- Task -
In the thread on odd perfect numbers, list every term that is introduced with the words "called" or "said to be".

- Article -
____
A question on (odd) perfect numbers (Note: This has been cross-posted to MO.)
Let $\sigma(x)$ be the (classical) sum of the divisors of $x$.
A number $N \in \mathbb{N}$ is called perfect if $\sigma(N)=2N$.
An even perfect number $U$ is said to be given in Euclidean form if $U=(2^p - 1){2^{p-1}}$ (where $2^p - 1$ is called the Mersenne prime).  On the other hand, an odd perfect number $L$ is said to be given in Eulerian form if $L = {q^k}{n^2}$ (where $q$ is called the Euler prime).
Notice that for even perfect numbers, trivially we have $1 < 2^p - 1$ (where $1$ is the exponent of the Mersenne prime $2^p - 1$).
Does a similar statement hold for odd perfect numbers?  That is, does $k < q$ always hold?
 A: (The following answer has also been posted to MO.)
____
- Data lines -

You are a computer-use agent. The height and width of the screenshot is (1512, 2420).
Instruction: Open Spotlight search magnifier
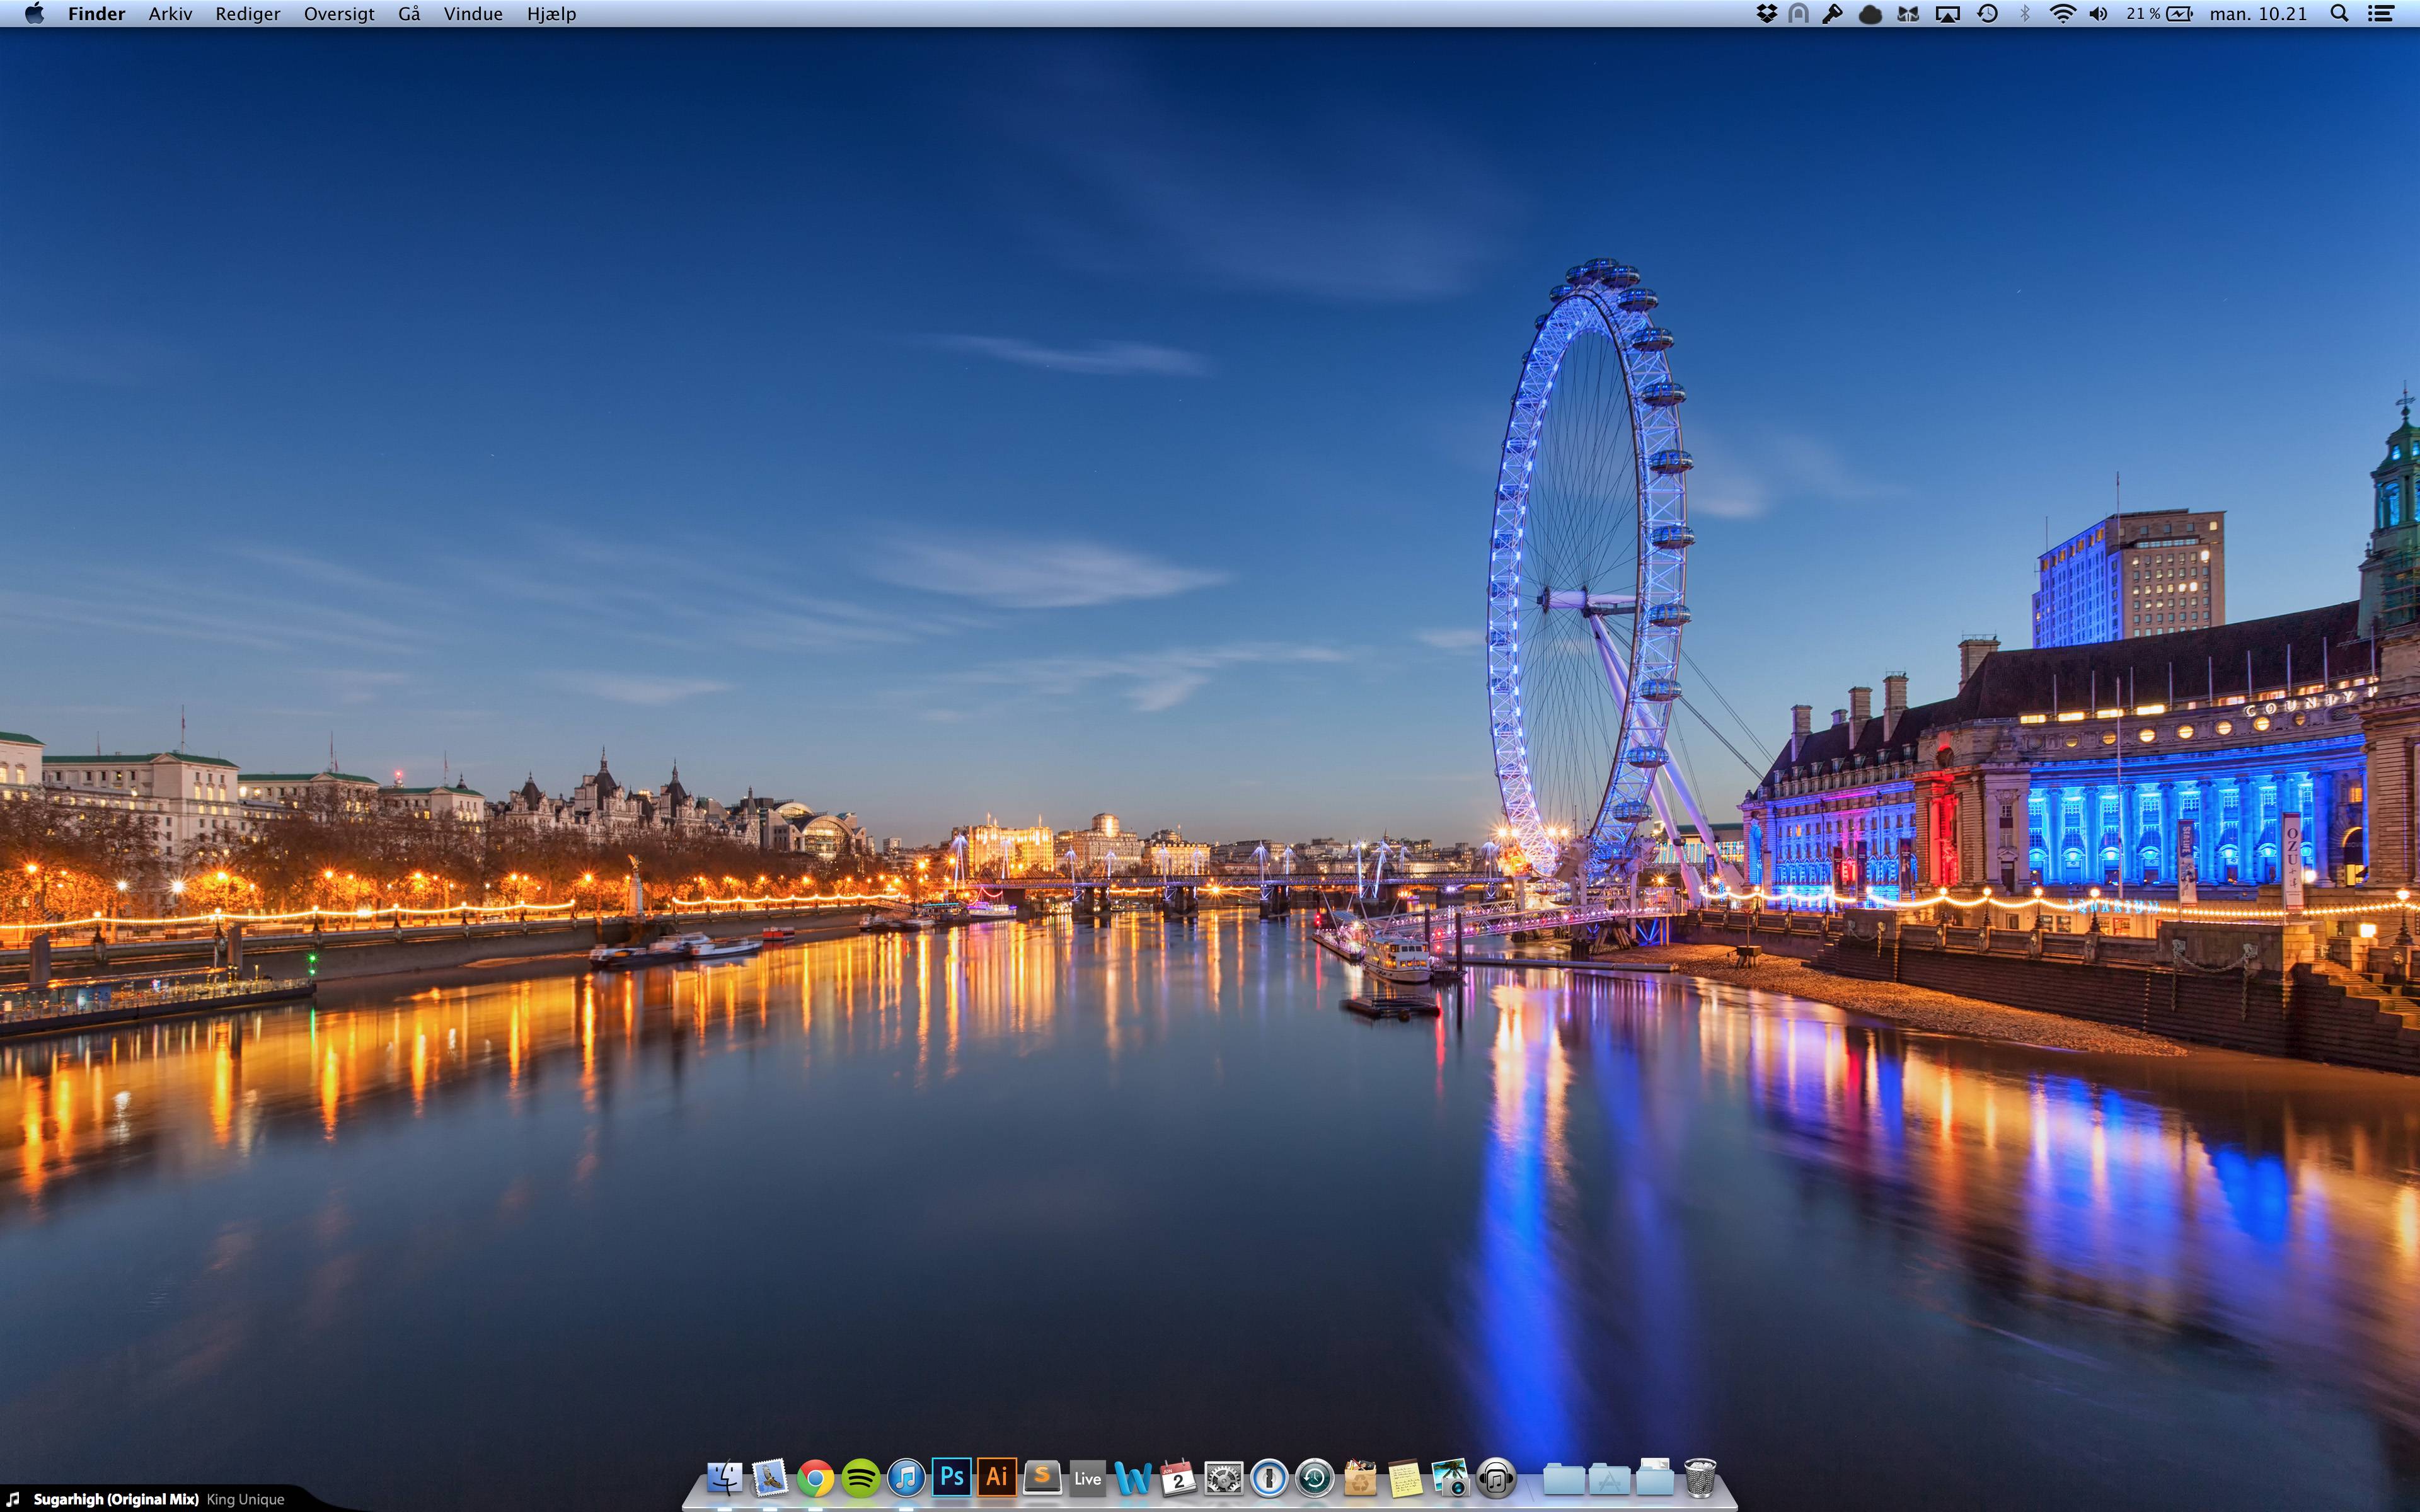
____
- Expected output -
- perfect
- Euclidean form
- Mersenne prime
- Eulerian form
- Euler prime